That Congress has already very clearly demonstrated its complete lack of interest is directing tax money to issues which actually matter to tax payers. That Congress is working for someone else, and the identity of that "someone else" is no longer much of a mystery.

Even the designation of certain expenditures as "Discretionary" represents an out dated paradigm waiting to be fractured. For example, who considers domestic infrastructure maintenance to be a "discretionary" budget item? Certainly not the Americans paying to repair their cars after hitting a bottomless pot hole.

The United States has a long list of "things" it must do, but -- as is seen in these pie charts -- all it seems to actually be doing is expanding a military capability which is already too big to even be useful and...caring for a particularly vicious crop of extremely well connected, extremely ill tempered, utterly rapacious billionaires. [Billionaires who also happen to own every word not uttered by the entire domestic media, lock, stock and barrel.]

Dividing the pot, but not the paradigm.
The entire $1.5 Tn "Discretionary Spending" [shown above] becomes the "orange area" of the total spending proposal [shown to the right]. Note that National Debt interest represents roughly one fifth as much as all discretionary spending in the budget proposal.

The fascinating division of the "pie" explains that legislatively mandated expenditures are items such as Social Security and Medicare payments while the division [and size] of "everything else" is decided by the Congress. This is a problem, and it is explicitly the "problem paradigm" mentioned before.

Since practically the first days of the nation the Congress has enjoyed "full access" to all these "discretionary parts," and for decades these parts have represented the "private Congressional looting grounds" from which literally dynastic wealth has been relentlessly extracted from the tax payers year after year. Although the paradigm is, indeed, historic, the rate of extraction has never been as high as it is currently running -- not even in the era of the Robber Barons.
Discretionary, Interest and Mandatory budgeting
 sections detailed and  shown all together.


When we look at the entire federal budget as proposed by the President, it is tempting to complain that Barack Obama has accomplished very little in his efforts to change the dimensions of the "juggernaut" is many significant ways, but this would actually be rather unfair. In reality this President has managed to make a few very positive "minor adjustments," but the sheer budgetary inertia of the monster -- coupled with ravaging greed of a Congress being paid very well to maintain it in this state -- has made making more substantial changes almost impossible.

So, what's left for tax payers? How can anyone possibly "bend this curve?"
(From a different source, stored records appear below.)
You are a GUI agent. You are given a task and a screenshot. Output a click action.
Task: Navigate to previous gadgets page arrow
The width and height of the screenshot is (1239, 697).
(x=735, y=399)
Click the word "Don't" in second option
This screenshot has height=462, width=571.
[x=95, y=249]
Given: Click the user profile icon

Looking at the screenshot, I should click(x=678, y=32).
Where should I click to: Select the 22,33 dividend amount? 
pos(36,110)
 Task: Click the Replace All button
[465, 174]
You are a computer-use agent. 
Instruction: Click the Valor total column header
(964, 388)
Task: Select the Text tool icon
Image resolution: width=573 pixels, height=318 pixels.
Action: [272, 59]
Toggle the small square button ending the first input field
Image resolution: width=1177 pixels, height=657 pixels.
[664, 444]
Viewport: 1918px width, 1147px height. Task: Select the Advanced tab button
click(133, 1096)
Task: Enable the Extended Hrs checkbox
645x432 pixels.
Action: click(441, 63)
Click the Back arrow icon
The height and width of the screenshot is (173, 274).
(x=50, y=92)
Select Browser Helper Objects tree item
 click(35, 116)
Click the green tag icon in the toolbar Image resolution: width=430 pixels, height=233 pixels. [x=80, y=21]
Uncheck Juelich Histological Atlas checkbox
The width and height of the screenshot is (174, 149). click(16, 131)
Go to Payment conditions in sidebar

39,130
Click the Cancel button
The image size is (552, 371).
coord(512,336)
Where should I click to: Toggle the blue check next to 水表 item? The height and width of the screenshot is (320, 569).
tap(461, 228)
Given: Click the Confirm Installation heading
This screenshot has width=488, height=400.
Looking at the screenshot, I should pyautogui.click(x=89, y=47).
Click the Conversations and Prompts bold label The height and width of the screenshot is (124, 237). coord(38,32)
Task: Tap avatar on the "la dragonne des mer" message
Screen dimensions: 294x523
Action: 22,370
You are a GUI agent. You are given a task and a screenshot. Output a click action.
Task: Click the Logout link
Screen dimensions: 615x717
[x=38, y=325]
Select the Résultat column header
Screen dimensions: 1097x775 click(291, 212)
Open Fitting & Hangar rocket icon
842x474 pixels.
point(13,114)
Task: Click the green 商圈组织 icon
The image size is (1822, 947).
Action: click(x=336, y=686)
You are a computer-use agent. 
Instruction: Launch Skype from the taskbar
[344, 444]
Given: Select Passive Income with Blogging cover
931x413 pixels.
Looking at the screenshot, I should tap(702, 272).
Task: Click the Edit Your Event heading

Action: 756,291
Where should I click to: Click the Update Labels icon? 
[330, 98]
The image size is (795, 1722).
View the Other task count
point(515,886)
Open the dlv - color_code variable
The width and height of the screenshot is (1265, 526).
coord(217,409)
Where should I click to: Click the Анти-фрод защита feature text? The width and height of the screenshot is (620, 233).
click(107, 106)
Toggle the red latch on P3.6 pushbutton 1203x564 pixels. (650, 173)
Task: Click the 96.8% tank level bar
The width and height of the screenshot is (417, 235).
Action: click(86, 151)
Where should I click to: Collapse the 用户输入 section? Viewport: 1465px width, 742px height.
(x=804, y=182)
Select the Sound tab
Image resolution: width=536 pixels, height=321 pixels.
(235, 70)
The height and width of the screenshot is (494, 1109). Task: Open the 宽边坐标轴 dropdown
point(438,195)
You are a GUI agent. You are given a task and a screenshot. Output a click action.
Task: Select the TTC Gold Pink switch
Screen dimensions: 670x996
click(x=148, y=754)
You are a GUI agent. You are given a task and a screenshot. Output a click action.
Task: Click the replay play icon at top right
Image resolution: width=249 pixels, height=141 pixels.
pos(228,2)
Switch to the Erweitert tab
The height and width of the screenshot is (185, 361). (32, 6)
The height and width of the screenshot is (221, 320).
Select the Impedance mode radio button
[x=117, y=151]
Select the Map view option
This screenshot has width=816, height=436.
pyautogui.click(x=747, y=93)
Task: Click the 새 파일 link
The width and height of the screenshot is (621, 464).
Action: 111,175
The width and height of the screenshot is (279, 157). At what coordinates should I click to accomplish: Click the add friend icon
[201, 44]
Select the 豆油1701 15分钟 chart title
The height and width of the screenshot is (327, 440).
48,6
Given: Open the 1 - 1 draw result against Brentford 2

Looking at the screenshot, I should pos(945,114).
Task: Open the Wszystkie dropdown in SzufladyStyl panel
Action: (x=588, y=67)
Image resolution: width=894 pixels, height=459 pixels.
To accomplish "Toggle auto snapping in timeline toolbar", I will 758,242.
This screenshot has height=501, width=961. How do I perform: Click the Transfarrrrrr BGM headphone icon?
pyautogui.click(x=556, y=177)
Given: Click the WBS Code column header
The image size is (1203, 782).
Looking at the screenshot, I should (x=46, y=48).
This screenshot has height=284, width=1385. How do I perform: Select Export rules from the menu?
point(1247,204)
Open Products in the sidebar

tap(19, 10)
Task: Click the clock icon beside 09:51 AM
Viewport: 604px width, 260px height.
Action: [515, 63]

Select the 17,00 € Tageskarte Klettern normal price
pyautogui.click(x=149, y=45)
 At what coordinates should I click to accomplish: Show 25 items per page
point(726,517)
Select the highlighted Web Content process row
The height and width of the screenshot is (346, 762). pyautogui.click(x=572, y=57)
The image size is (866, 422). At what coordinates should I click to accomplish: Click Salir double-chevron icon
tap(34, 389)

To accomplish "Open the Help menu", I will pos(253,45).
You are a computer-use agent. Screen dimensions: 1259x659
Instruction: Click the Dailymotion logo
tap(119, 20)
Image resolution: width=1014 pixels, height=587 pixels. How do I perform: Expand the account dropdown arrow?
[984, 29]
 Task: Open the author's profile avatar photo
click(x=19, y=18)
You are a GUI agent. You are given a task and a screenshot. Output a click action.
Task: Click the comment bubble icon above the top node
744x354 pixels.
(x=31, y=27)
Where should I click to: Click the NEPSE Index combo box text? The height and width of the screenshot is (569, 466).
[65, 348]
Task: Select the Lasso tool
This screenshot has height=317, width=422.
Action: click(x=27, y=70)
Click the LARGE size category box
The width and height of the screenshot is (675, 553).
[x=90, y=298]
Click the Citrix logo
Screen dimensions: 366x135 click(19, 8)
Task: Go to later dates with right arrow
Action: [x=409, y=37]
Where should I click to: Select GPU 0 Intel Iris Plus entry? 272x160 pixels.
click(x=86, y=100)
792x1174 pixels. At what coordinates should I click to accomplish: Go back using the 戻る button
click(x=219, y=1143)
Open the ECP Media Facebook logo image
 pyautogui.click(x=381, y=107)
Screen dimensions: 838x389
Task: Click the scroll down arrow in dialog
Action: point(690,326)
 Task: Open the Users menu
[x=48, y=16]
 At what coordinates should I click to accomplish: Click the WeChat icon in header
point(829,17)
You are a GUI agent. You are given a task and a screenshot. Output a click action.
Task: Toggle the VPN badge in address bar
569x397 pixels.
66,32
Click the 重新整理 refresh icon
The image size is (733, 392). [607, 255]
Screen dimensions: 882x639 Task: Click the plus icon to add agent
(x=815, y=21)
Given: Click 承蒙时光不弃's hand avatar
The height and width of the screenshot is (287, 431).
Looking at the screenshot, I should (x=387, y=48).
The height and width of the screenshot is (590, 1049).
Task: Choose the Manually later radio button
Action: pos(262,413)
It turns out that we have to solve this the same way that we solve other things -- by making it politically necessary to solve it. There are no lobbyists working to restore the things that American voters have lost to the looting frenzy of the oligarchs' Congressional austerity monkeys, so we will have to accomplish this the old fashioned way -- at the polls.

Smashing the "Money Always Wins" Political Paradigm
Tricking voters becomes even cheaper when
 it no longer requires the purchase of bread and circuses.

Sadly, perhaps, the first thing we think of when we contemplate the "winning at the polls" idea is that the folks who are now consistently winning at the polls are, in fact, winning primarily because they have so much money to "invest" in it. All of that "investment" money only works for them because it is able to "deliver" election victories. This is another paradigm which must be completely smashed if the democracy is to be restored.

Happily, it can be.

The necessity of actually winning an election represents the last bastion of the democracy that hasn't been undercut by all the money and media of those fantasizing the final, complete usurpation of the democracy. Now it's high time to show the billionaires that "two can play that game."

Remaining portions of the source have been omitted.